Owning Windows With Physical Access

Owning Windows with physical access

by Jakash3
04 October 2010

In this tutorial I will show you how to gain root access to command
prompt with physical access to the machine. Before you blindly start
doing all these instructions I tell you, I’m going to explain how
we’re going to do this. We are going to boot from a Linux on a
Windows machine and directly write to the windows hard disk to
replace sethc.exe with cmd.exe so that when you press Shift 5 times
before logging in; instead of the Sticky Keys dialog showing up, you
will have a SYSTEM access Command Prompt.

First what you need to do is get a copy of a live linux distro
installed on a USB. I suggest using UNetbootin. This tool can
automatically download and install a selected linux distribution to a
USB or Harddisk. For me, I would pick the latest live version of
Ubuntu and install it to my USB.

After that has completed. Just insert that to your target machine
before boot-up and once you boot-up, you want to enter into the boot
menu. This is usually done by pressing F12 continually until the menu
appears. Select to boot from your USB, and after that select the
Defualt boot for the UNetbootin boot manager.
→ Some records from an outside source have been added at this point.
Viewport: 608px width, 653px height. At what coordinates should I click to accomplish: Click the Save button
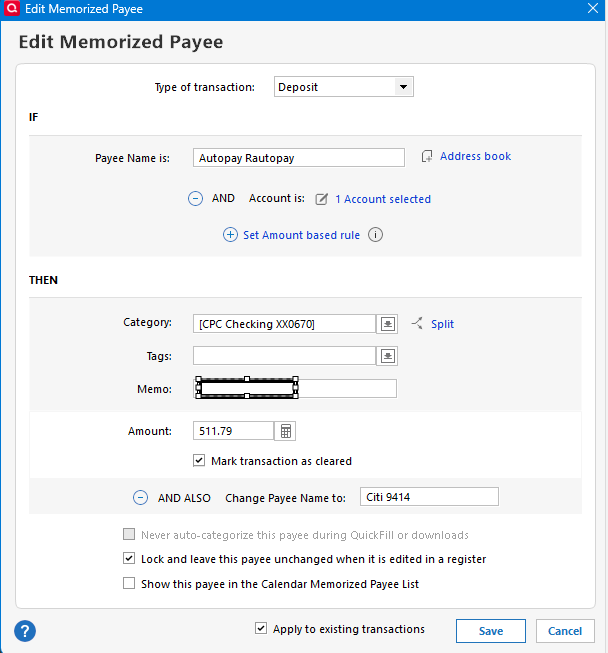491,631
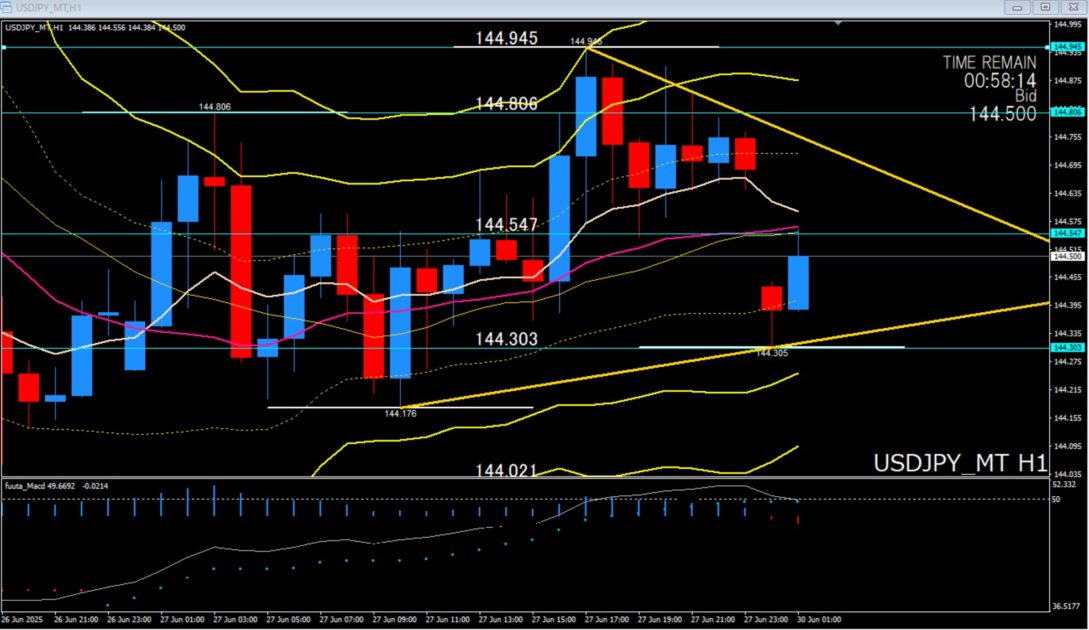The width and height of the screenshot is (1089, 630).
Task: Select the small 144.305 low price label
Action: (x=772, y=353)
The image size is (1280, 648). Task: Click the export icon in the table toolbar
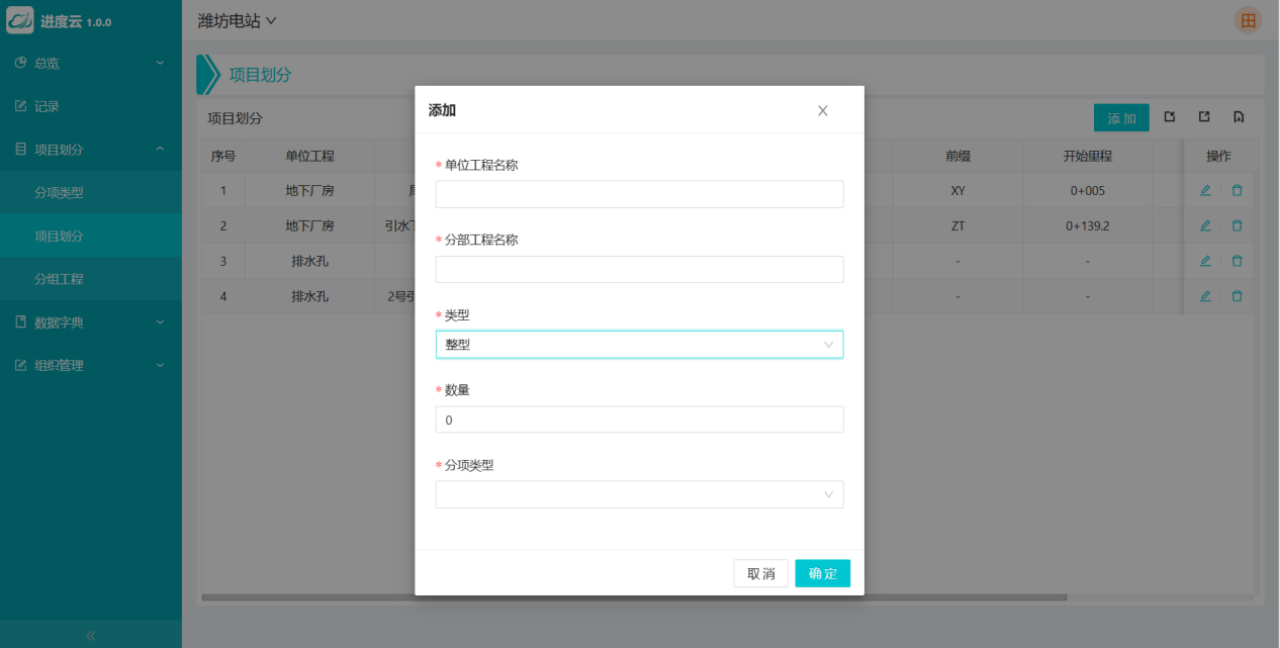tap(1205, 118)

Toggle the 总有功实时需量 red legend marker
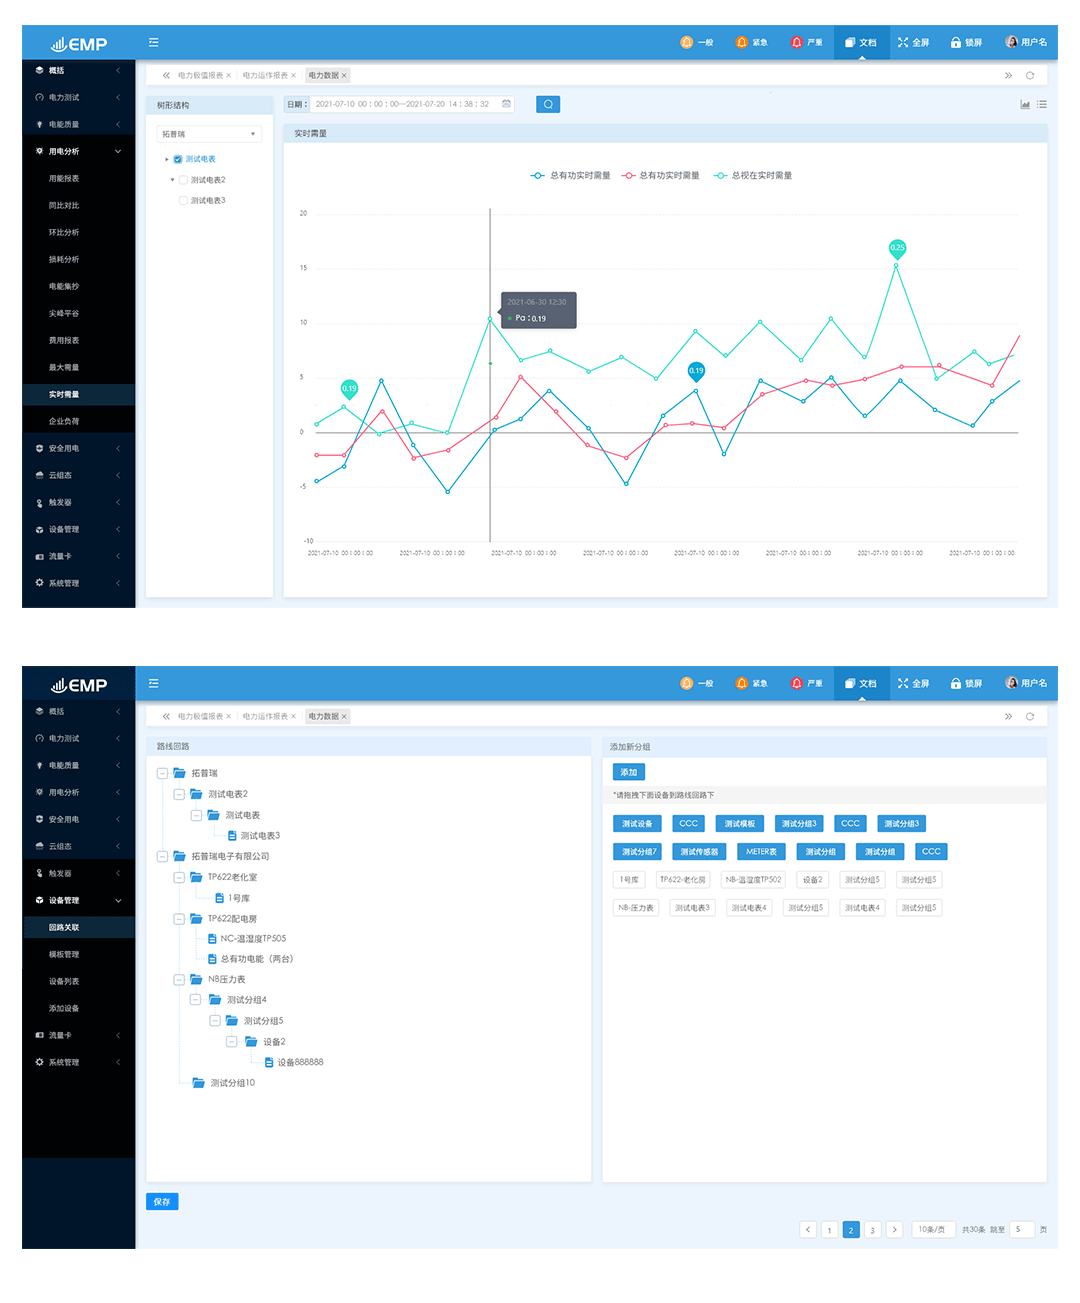pos(629,175)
Now we’re going to do these operations from the command shell so open
up Terminal (should be accessible from the Applications menu) and enter
in the following commands:

cd /dev/disks/by-uuid

Now in this folder, there should be a bunch of files that
link to attached devices such as another USB or Harddisk. Find the
device that’s the uuid of the local disk containing Windows that the
machine normally boots up from and Change Directory (cd) to that

If you don’t know which one it is, you’re going to have to mount and
unmount each of them and look at their files to find out if it is the
disk containing Windows.

Before we mount, let’s make a directory for where we are going to
have our disk mounted, run:

mkdir /media/windows

To mount a disk. Just take the uuid of the hard drive containing
Windows and enter in:

sudo mount -t ntfs /media/windows UUID

(sudo means run this command as a superuser or root)
Where UUID is the UUID of the device. Once that’s done, just
change directory to /media/windows and use the following commands to
replace sethc.exe with cmd.exe:

# Go to system32
cd WINDOWS/system32
# Make backup of sethc.exe (rename to .bak)
mv sethc.exe sethc.exe.bak
# Make copy of cmd.exe as sethc.exe
cp cmd.exe sethc.exe

To unmount the device, run these:

cd /
sudo umount /media/windows

If you get a “device is busy” error, make sure no other programs
have this folder or any files in this folder open and also make sure
that you are not in this directory when you run this command (which
is why we used ‘cd /’).

Congradulations! If you got no errors and all goes well, you can
reboot back into Windows and before loggin in, just press Shift 5
times and you’ll get a full access command prompt. This cmd has the
same access rights as the built-in SYSTEM account which means you can
run any command on it. You can even invoke regedit or explorer with
full access.

For a tip, try putting pwdump and john the ripper on a USB and run
those through your root command prompt to extract local passwords
from the computer.

One thought on “Owning Windows With Physical Access

  1. Unfortunately, not all the commands are executable from the login screen. It’s Way better to enable the Administrator user sleeping in all windows systems (which is, in fact a super admin). On vista and newer os, anyway, portion of system such System32 are owned by TrustedInstaller, which is NOT an user of the machine and cannot be emulated.
    If you’re lucky, with pwdump you’ll have the LM Hash to decrypt, else the NTLM. There are sites that, given the hash, try to get the password for you, and more important, for free. Anyway, the best combination is both LM and NTLM.